How Rockers Helped Free the West Memphis Three

On a recent friday night in Memphis, 75 people gathered on a hotel rooftop overlooking the Mississippi River for a party hosted by Eddie Vedder. As the guests of honor – Damien Echols and Jason Baldwin, who had just been released after spending 18 years in prison – arrived, they were mobbed by friends and supporters for hugs and photos. Vedder gathered the crowd for a champagne toast – and then, joined by the Dixie Chicks’ Natalie Maines, grabbed a guitar and sang Neil Young’s “Rockin’ in the Free World.”

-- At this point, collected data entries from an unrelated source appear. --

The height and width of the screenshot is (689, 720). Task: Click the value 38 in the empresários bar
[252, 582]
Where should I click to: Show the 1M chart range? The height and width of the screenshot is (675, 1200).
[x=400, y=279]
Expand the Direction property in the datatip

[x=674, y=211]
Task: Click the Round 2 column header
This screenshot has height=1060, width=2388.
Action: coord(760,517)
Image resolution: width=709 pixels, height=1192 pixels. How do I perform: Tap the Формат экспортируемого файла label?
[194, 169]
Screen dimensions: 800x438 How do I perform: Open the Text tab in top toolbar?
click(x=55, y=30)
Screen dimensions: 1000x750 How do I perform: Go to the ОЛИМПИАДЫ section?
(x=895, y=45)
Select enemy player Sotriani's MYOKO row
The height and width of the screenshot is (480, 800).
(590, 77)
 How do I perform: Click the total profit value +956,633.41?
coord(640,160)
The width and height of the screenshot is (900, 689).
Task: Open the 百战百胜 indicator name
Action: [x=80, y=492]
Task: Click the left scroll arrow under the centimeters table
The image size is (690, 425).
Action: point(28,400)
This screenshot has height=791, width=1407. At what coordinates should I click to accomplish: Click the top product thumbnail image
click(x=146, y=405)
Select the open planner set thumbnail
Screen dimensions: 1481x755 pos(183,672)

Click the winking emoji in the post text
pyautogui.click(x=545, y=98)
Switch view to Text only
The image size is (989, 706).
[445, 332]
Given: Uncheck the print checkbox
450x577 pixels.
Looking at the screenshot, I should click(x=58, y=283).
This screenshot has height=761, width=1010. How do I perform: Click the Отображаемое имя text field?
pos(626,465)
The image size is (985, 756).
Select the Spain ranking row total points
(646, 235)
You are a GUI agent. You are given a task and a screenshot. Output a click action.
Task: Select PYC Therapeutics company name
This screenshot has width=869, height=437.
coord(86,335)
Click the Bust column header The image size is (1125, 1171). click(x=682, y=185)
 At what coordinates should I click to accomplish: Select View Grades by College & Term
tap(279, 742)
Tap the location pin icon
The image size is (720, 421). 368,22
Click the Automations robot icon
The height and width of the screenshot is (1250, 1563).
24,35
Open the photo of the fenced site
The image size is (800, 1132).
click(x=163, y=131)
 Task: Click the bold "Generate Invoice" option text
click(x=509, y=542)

It was the end of a nearly two-decade nightmare for the West Memphis Three – Echols, Baldwin and Jessie Misskelley Jr. – who as teens were convicted of killing three eight-year-old Cub Scouts, whose bodies were found in an Arkansas creek in 1993. Misskelley, diagnosed as mentally disabled, confessed to the murders during a questionable 12-hour interrogation, and the trials regularly disregarded evidence in the teens’ favor. Instead, prosecutors focused on their outcast reputations and dark tastes: They listened to Metallica records, read Stephen King books and Echols dabbled in Wicca – evidence, the state claimed, that the teens killed the children in a satanic-cult ritual. All three were convicted of murder. Echols, the alleged ringleader, was sent to death row.
The convictions outraged Metallica, who lent their music to the 1996 HBO documentary Paradise Lost, which made a powerful case for the teens’ innocence. “It was the least we could do,” says Lars Ulrich. “They were outsiders who didn’t fit into what that community wanted. I could definitely identify with them. We all could.”
The case resonated with the music community, from Patti Smith and Henry Rollins to Tom Waits and Ozzy Osbourne. “The state used our personal preferences for music to destroy us,” Baldwin tells Rolling Stone, days after he was released. “I find it telling that, in the end, some of those very same artists helped us gain our freedom.”
Rollins began organizing benefit shows and, in 2002, released an album featuring Iggy Pop and Lemmy Kilmister. “The trial reeked to high heaven,” Rollins says. “I’d find myself up at 3:30 a.m. thinking about Damien. He could have been me. I had those records. I was sullen as a teenager.” By 2005, Rollins had raised $100,000, funding key DNA tests to help the defense.
Another twist came in 2007, after Maines posted a blog entry claiming that DNA consistent with Terry Hobbs, the stepfather of one of the victims, was found at the crime scene. Hobbs sued for defamation, protesting his innocence. During his deposition, he stated that he never saw the children the day they were murdered. But three eyewitnesses came forward, claiming he was with the victims shortly before they disappeared. “When [Maines] got that deposition, it was a huge advantage for our case,” says Lonnie Soury, an adviser to the defense team. “It gave us a lot of revealing information.”
More attention came in 2010, when Maines and Vedder headlined a benefit in Little Rock that included supporters Smith and Johnny Depp. “They’ve studied the case,” Echols’ lawyer, Stephen Braga, says of Vedder and Maines. “I had meetings with Eddie to try to figure out how best to move the case forward.” Adds Rollins, “He contributed some pretty heavy amounts to this thing.”
After a hearing was set to determine whether there should be a new trial, the state abruptly agreed to release the West Memphis Three through an obscure legality, an Alford plea, in which the trio would plead guilty while maintaining their innocence – and give up the right to sue the state. “The state gave them no compensation,” says Ulrich. “So I think it falls upon our responsibility to help with that side of it.”
Now in their midthirties, all three are eager to finally begin their adult lives. Echols is pondering his next move while on vacation with his wife, Lorri Davis (an advocate for their case he met in prison); Misskelley is preparing to marry his high school sweetheart; and Baldwin is looking at college catalogs. “It feels like I’ve been reborn,” he says. “The future is wide open.”
This is from the September 15, 2011 issue of Rolling Stone.